Amazzonia, così le Ong incendiano la foresta per incassare i fondi stranieri

Accusati di aver appiccato volontariamente dei roghi ad Alter do Chao per ottenere finanziamenti internazionali e l’attenzione dei media di tutto il mondo: in Amazzonia, la polizia brasiliana ha arrestato quattro attivisti della Psa, una Ong che combatte i roghi forestali.

Le forze dell’ordine hanno perquisito la sede dell’organizzazione Progetto Salute ed Allegri (Psa) a Santarem, dove hanno sequestrato computer e cellulari.
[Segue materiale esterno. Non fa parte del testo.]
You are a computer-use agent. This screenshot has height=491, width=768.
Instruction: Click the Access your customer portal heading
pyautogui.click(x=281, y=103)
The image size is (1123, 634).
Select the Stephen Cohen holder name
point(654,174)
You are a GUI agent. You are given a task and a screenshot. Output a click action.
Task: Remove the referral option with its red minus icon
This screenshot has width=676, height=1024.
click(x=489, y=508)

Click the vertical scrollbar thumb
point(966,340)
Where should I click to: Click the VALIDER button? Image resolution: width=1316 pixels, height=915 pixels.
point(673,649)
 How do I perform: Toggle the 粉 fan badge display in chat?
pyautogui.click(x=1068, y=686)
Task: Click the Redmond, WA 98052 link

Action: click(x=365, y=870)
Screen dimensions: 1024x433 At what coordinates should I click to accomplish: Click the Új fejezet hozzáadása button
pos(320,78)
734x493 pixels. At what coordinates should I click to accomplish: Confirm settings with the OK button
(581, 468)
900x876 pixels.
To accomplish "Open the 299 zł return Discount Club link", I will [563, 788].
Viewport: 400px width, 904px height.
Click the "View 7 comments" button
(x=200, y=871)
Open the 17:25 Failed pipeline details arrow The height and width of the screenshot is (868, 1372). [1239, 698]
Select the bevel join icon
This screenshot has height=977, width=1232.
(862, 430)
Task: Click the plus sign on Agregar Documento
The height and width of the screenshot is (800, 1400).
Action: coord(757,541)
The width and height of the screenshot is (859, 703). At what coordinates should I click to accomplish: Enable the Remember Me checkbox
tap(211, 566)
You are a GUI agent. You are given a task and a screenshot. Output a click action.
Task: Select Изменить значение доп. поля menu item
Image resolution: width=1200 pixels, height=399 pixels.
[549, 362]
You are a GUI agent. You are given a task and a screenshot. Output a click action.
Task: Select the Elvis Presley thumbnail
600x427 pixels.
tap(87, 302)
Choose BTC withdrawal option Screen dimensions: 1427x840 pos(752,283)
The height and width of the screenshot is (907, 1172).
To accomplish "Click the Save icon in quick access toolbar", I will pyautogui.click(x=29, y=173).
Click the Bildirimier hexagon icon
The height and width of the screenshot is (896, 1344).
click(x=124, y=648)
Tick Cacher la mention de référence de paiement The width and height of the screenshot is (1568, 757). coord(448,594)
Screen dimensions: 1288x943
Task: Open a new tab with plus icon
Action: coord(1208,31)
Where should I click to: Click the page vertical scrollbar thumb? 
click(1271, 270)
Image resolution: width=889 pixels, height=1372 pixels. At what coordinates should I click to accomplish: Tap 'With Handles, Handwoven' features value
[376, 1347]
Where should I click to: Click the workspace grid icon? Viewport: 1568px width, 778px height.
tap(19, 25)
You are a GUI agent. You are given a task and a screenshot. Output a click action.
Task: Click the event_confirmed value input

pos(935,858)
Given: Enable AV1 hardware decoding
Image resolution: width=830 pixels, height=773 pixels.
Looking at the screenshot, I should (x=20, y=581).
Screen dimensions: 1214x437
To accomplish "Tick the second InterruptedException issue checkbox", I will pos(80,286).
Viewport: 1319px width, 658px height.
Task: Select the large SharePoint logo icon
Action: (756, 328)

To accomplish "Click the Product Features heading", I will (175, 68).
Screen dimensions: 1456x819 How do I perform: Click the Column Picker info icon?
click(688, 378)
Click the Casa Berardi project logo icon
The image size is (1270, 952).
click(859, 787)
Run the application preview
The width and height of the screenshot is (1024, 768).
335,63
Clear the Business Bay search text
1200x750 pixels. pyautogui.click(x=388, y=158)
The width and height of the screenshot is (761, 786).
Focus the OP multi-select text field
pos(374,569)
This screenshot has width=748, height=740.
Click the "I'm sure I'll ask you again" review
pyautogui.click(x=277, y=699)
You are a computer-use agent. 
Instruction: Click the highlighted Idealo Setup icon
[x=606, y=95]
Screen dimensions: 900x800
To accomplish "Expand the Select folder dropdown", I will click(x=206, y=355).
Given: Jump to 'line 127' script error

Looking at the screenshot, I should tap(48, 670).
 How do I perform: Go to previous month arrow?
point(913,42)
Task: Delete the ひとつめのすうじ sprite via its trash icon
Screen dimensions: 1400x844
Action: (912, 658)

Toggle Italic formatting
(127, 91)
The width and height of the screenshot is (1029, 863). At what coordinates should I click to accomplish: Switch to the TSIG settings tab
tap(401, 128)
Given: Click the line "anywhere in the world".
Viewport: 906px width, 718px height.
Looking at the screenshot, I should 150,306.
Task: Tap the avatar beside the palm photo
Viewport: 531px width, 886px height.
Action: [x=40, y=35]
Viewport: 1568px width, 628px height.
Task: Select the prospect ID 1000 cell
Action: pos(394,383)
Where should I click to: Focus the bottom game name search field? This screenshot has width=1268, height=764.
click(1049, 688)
L’arresto è maturato dopo alcune intercettazioni telefoniche, secondo le quali l’ong “ha ottenuto un contratto con il Wwf, al quale hanno venduto 40 immagini per 70mila reais (circa 15 mila euro) e il Wwf ha raccolto per loro donazioni, come quella dell’attore Leonardo DiCaprio, per 500mila dollari, per combattere i roghi in Amazzonia”. I vertici dell’organizzazione respingono ogni accusa: “Sembra quasi uno scherzo, una situazione senza senso. Adesso manca solo che vadano ad arrestare i volontari che stanno pulendo le chiazze di greggio sulle spiagge”.

Come spiega IlGiornale.it, la sinistra è subito insorta, accusando gli investigatori di aver montato un caso ad hoc per favorire la narrazione del presidente del Brasile, Jair Bolsonaro, il quale aveva più volte puntato il dito contro la presunta attività criminale delle ong in terra brasiliana. In un discorso a Brasilia, Bolsonaro quest’estate aveva sottolineato che questi incendi, in maggioranza causati dall’uomo, potrebbero essere stati appiccati appositamente dalle ong. “Sulla questione degli incendi in Amazzonia, che secondo me potrebbe essere stata avviata dalle ong perché stanno perdendo soldi e fondi… qual è il fine ultimo? Quello di portare problemi in Brasile” aveva spiegato, suscitato l’indignazione di attivisti e media da tutto il mondo. Al tempo, dopotutto, il presidente non aveva fornito alcuna prova a sostegno della sua tesi. Ora, però, c’è un’indagine in corso. E se avesse davvero ragione? Certo non sarebbe l’unica causa dei roghi in Amazzonia.

Ma i soldi fanno gola e la pratica di appiccare incendi per ottenere finanziamenti da attori facoltosi e filantropi come Di Caprio non sarebbe certo così strana né inusuale. È successo anche in Italia, non di rado, e in Europa. Peraltro, il presidente brasiliano non è stato il solo a ipotizzare i presunti reati, anche il sindaco di di Alter do Chao, Nelio Aguiar, affermava che “sono in corso indagini della polizia su alcune persone che starebbero devastando l’area per poi mettere in vendita lotti della riserva ambientale” anche se è rimasto sorpreso dall’inchiesta della polizia. A metà settembre, lo Stato del Parà, il secondo più grande dell’Amazzonia brasiliana, ha richiesto il sostegno dell’esercito per combattere un incendio apparentemente doloso in una riserva ambientale. Vista l’entità dell’incendio nella riserva di Alter do Chao, il governatore locale Helder Barbalho chiese al governo del presidente Jair Bolsonaro di inviare soldati della Zona Militare del Nord e truppe della Forza nazionale di pubblica sicurezza. Ora l’inchiesta della polizia punta il dito contro l’attività della ong. Nel frattempo, nella foresta pluviale amazzonica brasiliana accelera il ritmo della deforestazione. Tra agosto 2018 e luglio 2019, infatti, sono stati distrutti 9.762 chilometri quadrati di vegetazioni, quasi il 30% in più rispetto al “record” del 2008. Lo riporta l’Istituto brasiliano delle ricerche spaziali (Inpe). Inchiesta sulle Ong a parte, le cause degli incendi che stanno distruggendo ettari ed ettari di foresta amazzonica sono tante: tra queste anche la necessità di ricavare terreno per nuovi allevamenti intensivi di carne bovina.